Jochum tapped lightly on the windscreen.

‘New car. Traded up, I see.’

Slobodan looked pleased.

‘Sure thing. What do you think?’

‘Too flash.’

‘It’s not mine. It’s Mio’s.’

‘Last time you were driving one you’d just nicked. Started it up with a screwdriver. Suited you better.’

The car moved off smoothly, just light pressure on the gas.

Jochum Lang took the train ticket from his trouser pocket, tore it up and threw it out the window, shouting abuse loudly in a broad Uppsala dialect, roaring about what he thought of the prison service’s parting gifts, not fit to wipe the shit off your arse, and let the pieces blow away in the strong wind. Slobodan was talking on his mobile, which had been ringing for a while. He accelerated, leaving the gate and the high, grey wall behind them. Then, after a minute or two, the rain started up, the windscreen wipers going slowly at first, then faster.

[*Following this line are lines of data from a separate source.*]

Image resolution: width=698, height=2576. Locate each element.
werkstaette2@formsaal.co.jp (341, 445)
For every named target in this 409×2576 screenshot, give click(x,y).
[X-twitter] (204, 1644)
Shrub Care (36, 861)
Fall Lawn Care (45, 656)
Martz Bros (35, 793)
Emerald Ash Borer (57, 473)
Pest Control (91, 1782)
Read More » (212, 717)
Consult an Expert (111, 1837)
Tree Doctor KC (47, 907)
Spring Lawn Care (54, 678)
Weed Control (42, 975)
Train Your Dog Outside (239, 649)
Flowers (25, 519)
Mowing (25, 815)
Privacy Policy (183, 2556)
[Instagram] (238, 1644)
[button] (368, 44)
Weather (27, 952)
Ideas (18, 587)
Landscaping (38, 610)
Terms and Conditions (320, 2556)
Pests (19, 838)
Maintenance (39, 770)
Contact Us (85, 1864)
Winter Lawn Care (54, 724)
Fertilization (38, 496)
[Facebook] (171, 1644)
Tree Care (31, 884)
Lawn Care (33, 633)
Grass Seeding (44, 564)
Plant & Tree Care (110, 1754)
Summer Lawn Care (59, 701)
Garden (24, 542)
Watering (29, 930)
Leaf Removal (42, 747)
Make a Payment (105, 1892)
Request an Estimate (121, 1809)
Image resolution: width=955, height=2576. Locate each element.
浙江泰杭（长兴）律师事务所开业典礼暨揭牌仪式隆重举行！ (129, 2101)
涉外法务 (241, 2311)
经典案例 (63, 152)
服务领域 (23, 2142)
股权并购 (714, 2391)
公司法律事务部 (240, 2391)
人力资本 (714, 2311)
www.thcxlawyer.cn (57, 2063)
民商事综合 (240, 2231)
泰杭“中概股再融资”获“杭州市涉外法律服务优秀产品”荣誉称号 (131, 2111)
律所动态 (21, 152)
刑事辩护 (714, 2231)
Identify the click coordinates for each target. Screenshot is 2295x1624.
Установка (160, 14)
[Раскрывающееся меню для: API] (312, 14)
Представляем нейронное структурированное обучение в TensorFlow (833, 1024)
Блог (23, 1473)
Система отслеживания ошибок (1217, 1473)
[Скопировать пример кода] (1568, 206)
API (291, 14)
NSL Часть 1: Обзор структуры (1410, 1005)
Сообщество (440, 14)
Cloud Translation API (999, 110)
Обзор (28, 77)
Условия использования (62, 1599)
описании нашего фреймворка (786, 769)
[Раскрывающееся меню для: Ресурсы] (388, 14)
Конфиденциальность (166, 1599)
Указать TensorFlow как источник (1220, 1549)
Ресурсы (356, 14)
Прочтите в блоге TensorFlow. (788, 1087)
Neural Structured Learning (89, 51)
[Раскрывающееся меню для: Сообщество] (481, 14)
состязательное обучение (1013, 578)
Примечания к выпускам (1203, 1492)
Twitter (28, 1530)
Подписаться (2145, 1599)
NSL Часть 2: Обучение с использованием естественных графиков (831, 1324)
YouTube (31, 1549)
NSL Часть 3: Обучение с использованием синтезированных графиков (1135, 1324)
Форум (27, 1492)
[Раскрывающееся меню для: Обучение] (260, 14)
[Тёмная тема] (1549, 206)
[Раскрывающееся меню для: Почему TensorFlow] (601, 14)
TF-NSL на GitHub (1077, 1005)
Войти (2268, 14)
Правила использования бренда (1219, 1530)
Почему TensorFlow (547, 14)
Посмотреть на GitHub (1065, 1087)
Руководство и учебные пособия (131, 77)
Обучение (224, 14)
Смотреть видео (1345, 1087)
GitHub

‘I’m not picking you up because I wanted to. Mio asked me to do it.’

‘Ordered you.’

‘Whatever. He wants to see you as soon as.’

Jochum was a big man, broad-shouldered, who took up a lot of car space. Shaved head, a scar from his left ear to the corner of his mouth. Some poor sod had tried to defend himself with a razor. Jochum talked with his hands, waving them about when he was upset.

‘Look, last time I did something for him, I ended up here.’

They left the narrow prison drive and moved out on to a wider road that was quite busy already, people on the way to work.

‘You took the rap, sure. But we looked after you, and your family. Right?’

Slobodan Dragovic turned to Jochum smiling, showing off poor-quality dental work, as he answered his phone, which was ringing again. Jochum stared silently straight ahead, absently following the wipers as they spread the water over the windscreen. Right enough. A total screw-up when he’d done a cash collection and that fucking witness who should’ve known better, who talked and pointed until the court passed a sentence. He followed the paths of the raindrops, thinking that he knew all the hazards, but shit happens, that’s true enough. Mio was always close at hand, watching him with borrowed eyes and ears every morning when he woke up and looked around his cell, looking out for him, looking out, that’s what they did.